___ Provided data ___
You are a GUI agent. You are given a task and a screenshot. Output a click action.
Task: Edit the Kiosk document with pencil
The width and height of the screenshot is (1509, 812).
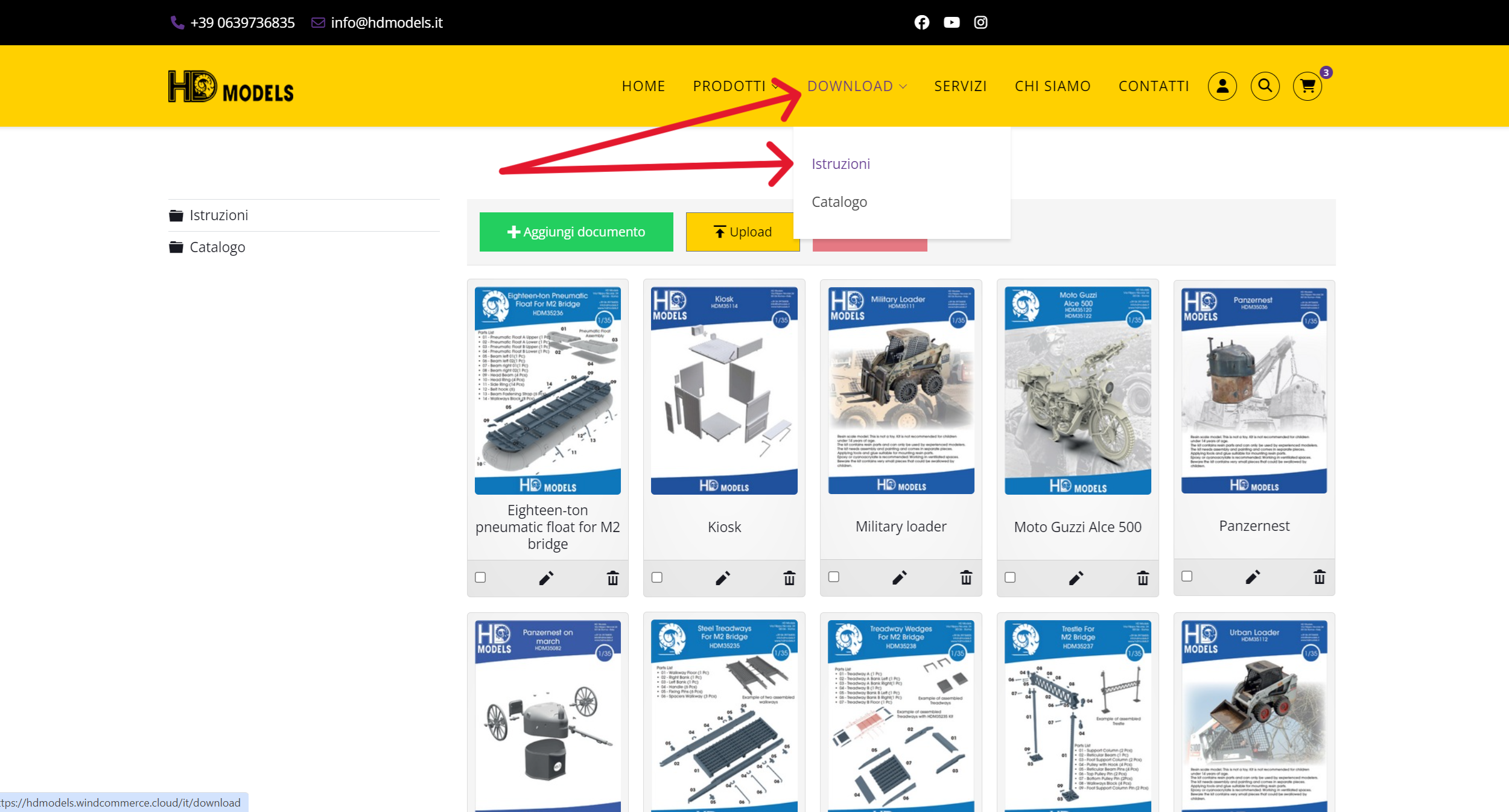point(723,579)
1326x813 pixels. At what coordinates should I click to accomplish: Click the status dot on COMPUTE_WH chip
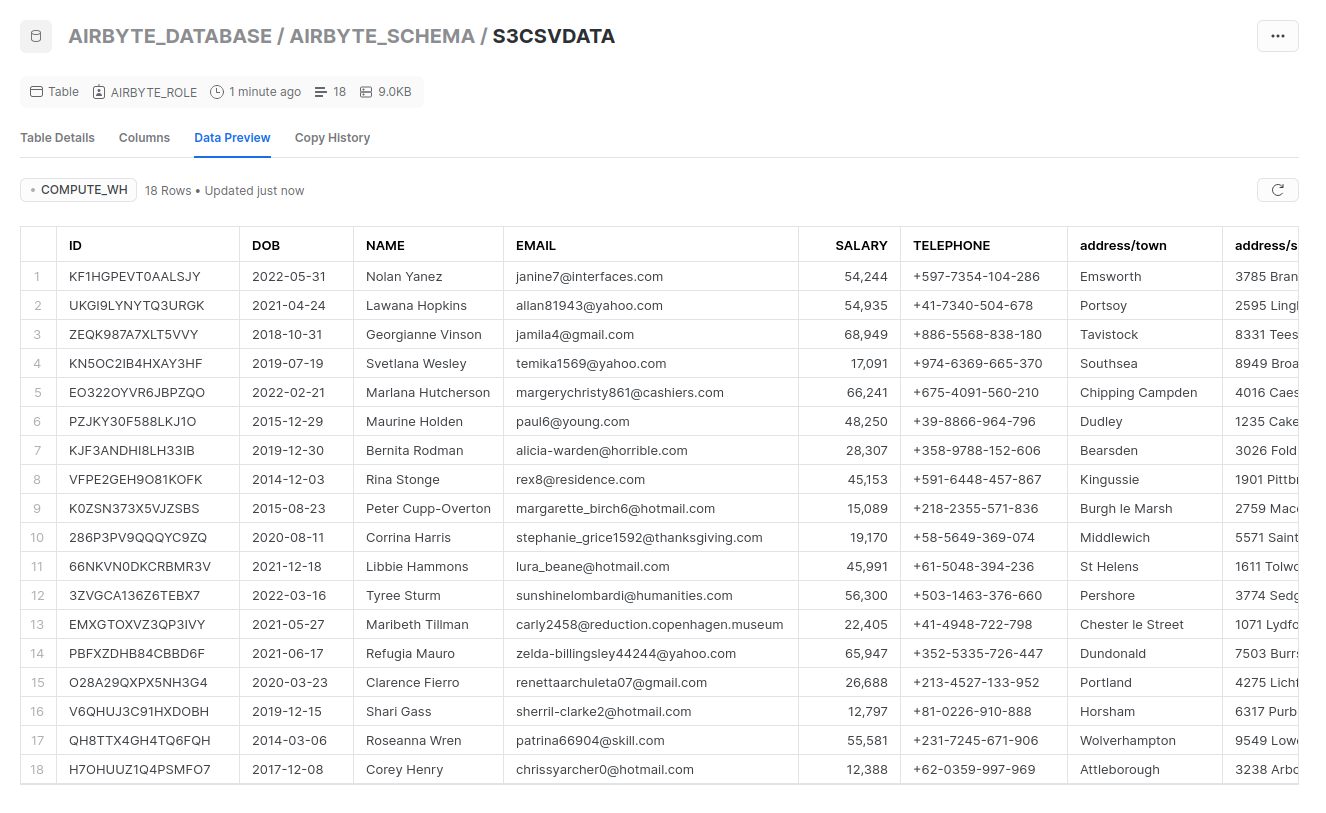click(x=31, y=189)
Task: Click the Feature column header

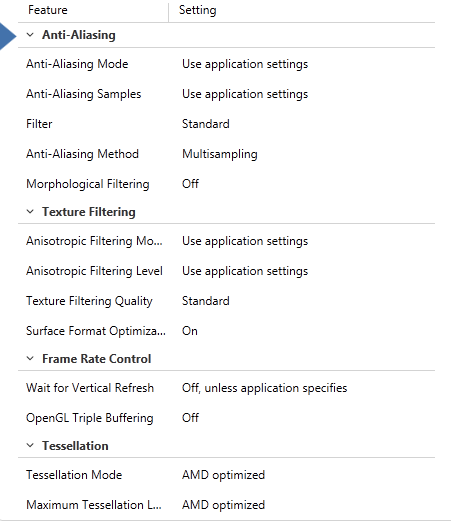Action: pyautogui.click(x=48, y=10)
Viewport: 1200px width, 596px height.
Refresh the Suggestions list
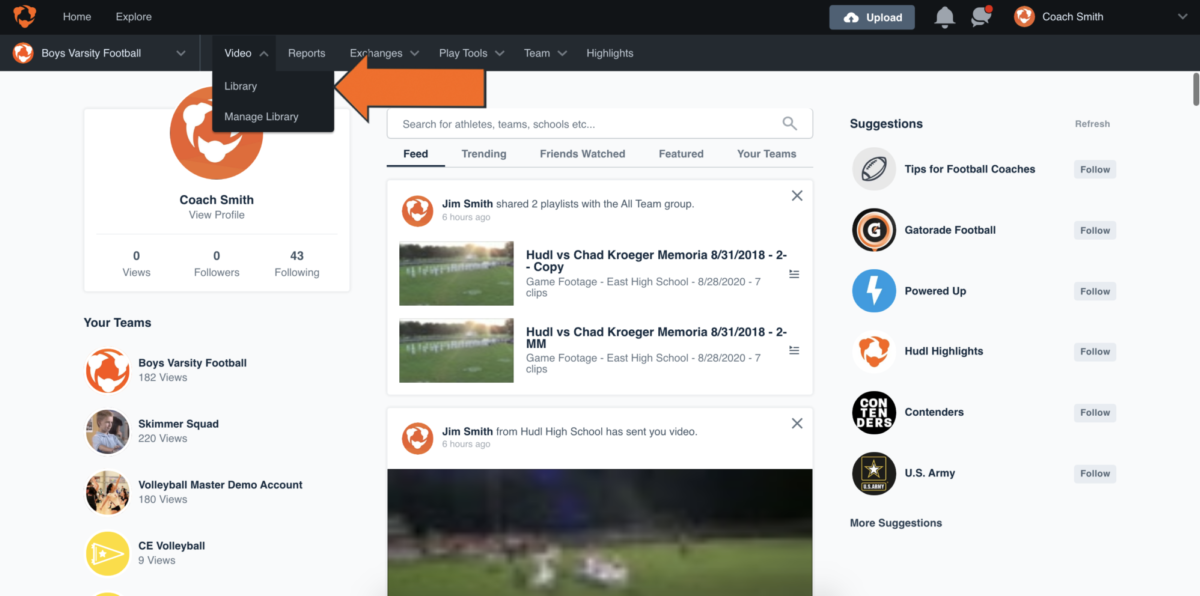pos(1092,123)
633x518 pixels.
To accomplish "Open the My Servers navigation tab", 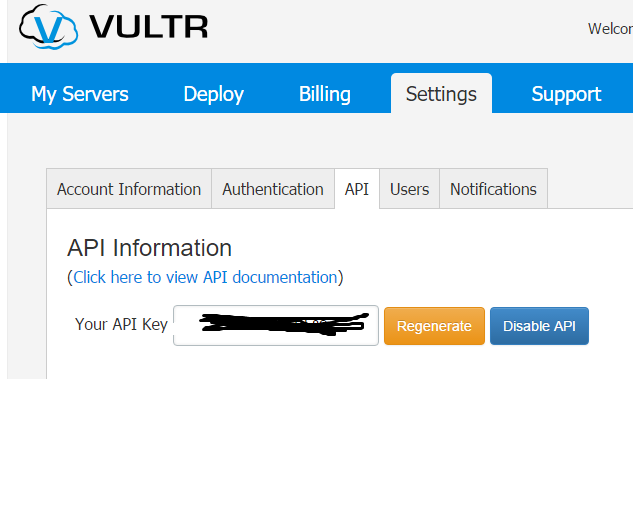I will (x=80, y=94).
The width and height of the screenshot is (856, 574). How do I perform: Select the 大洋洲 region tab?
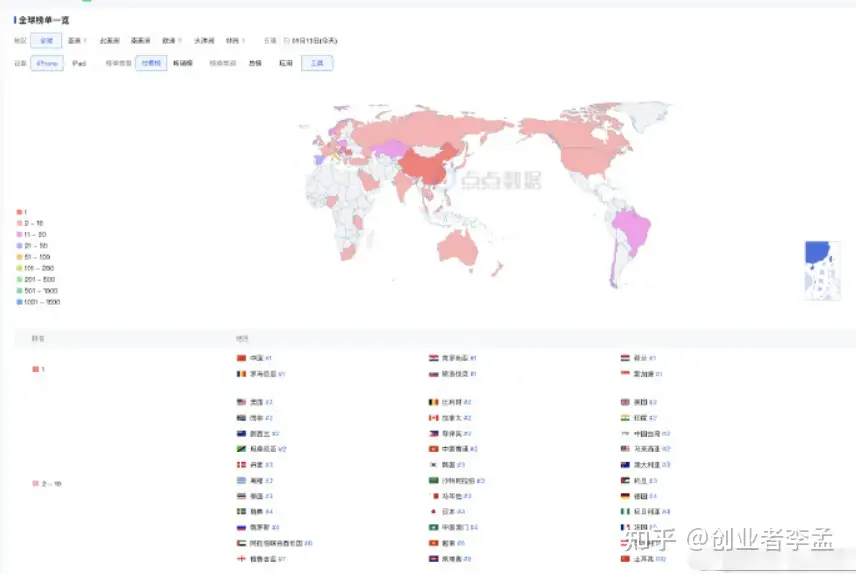coord(203,41)
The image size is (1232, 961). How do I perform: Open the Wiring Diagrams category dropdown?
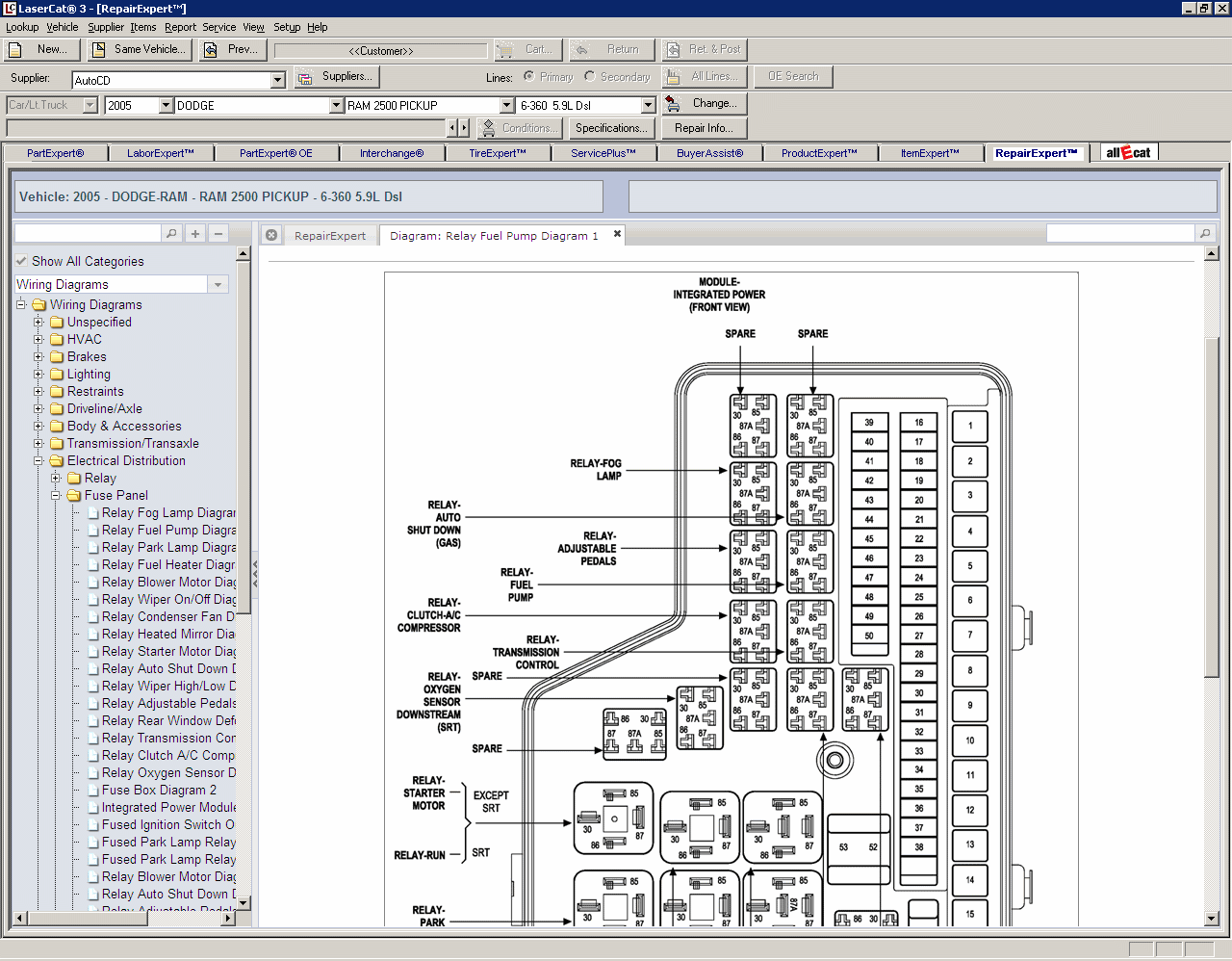[218, 285]
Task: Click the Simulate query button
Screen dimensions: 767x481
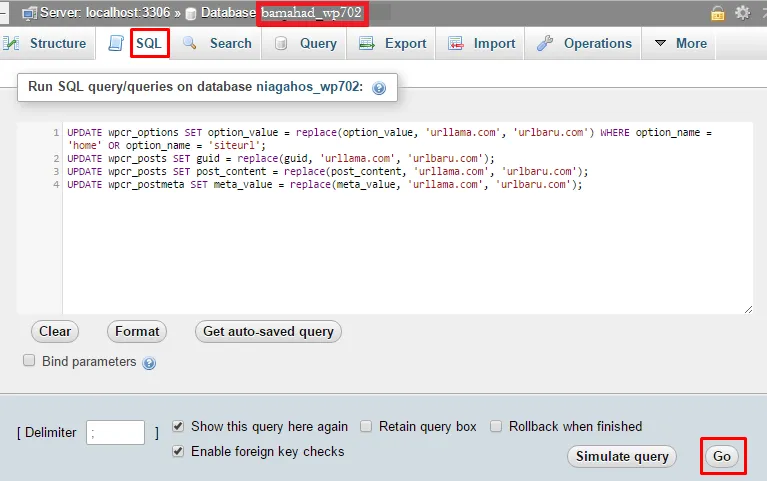Action: coord(622,457)
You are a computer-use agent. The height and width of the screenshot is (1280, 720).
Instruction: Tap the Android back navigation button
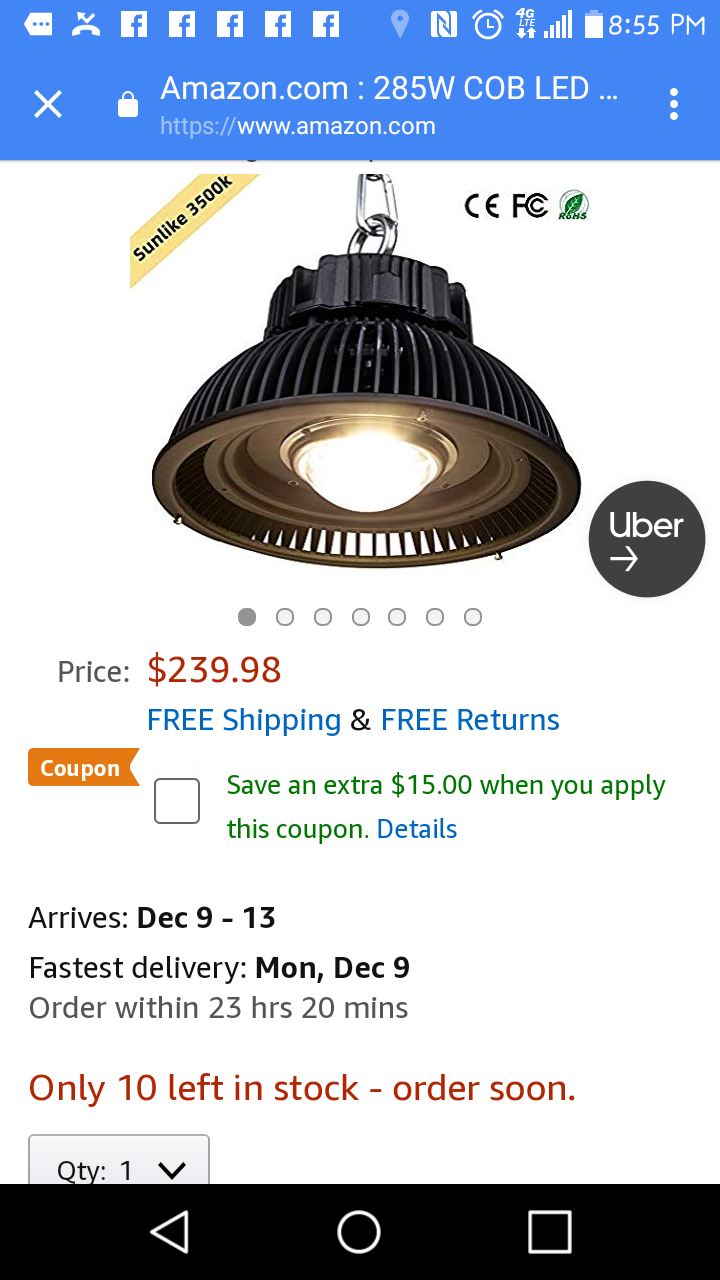tap(170, 1232)
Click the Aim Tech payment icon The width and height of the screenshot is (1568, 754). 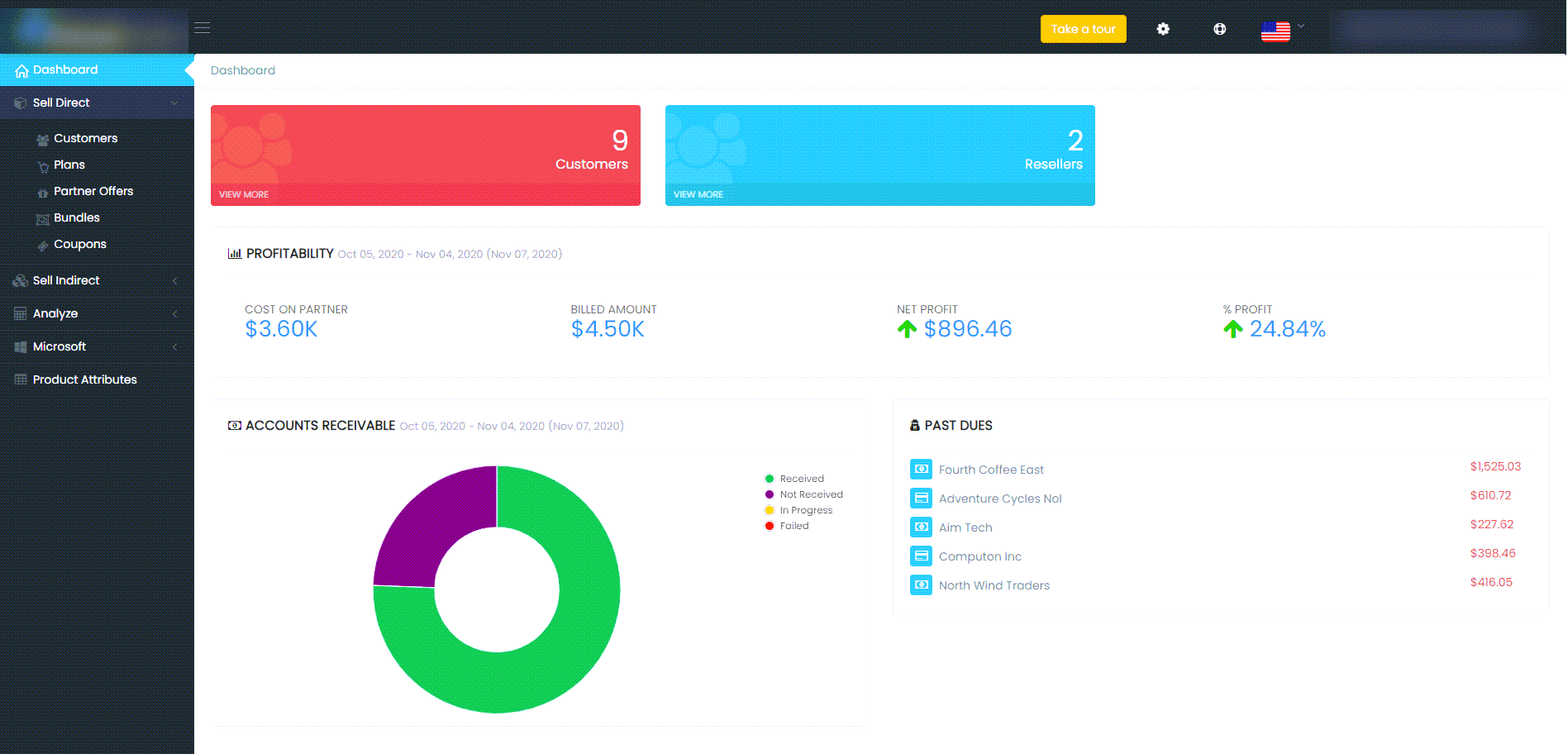(x=921, y=527)
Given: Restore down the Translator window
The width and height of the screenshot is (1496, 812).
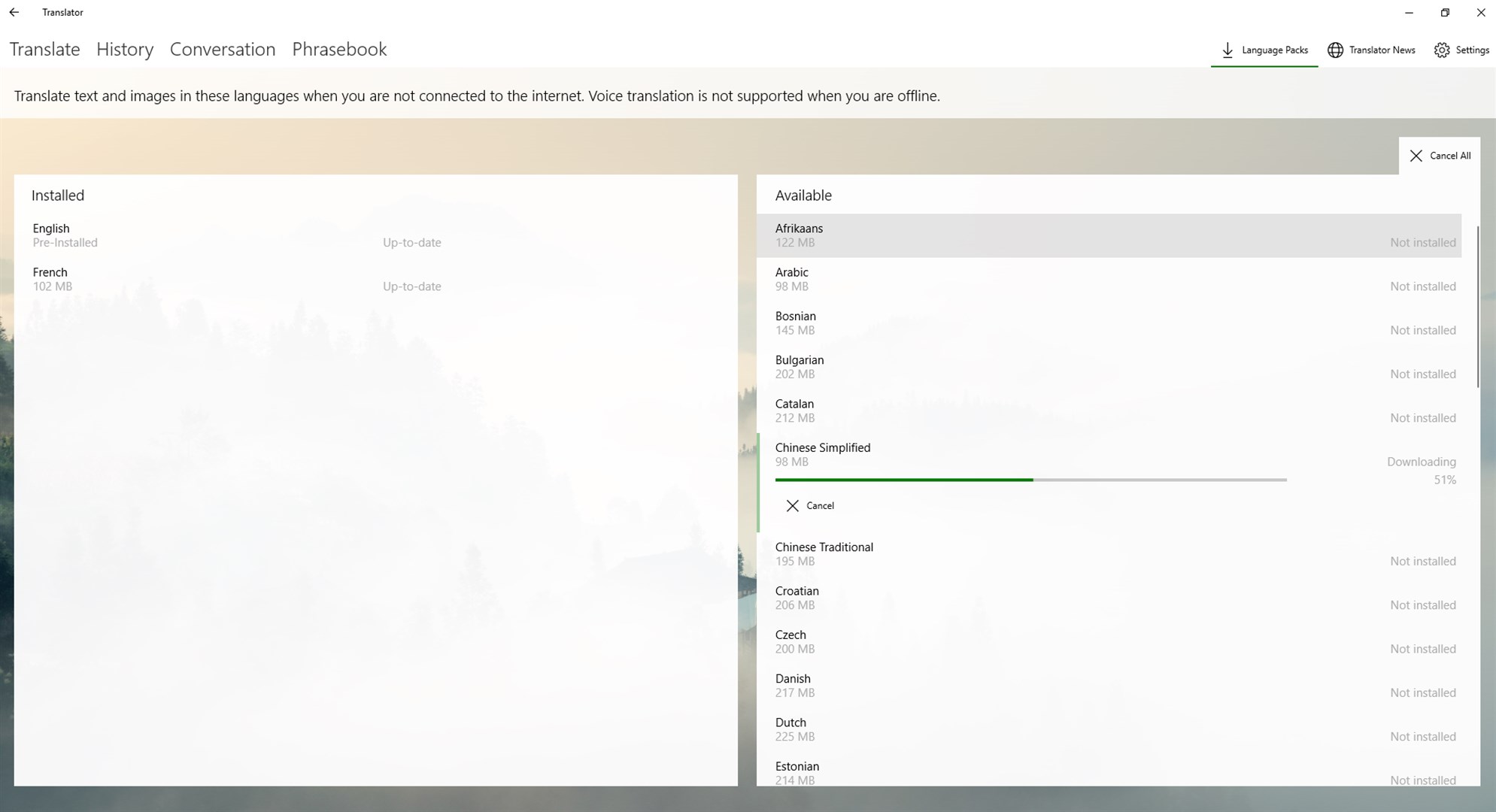Looking at the screenshot, I should click(1445, 12).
___
» What this task involves
How many lines of the data above contain the string "agent", counting only matches in the same case? Reply with the number alone.

» Full output
2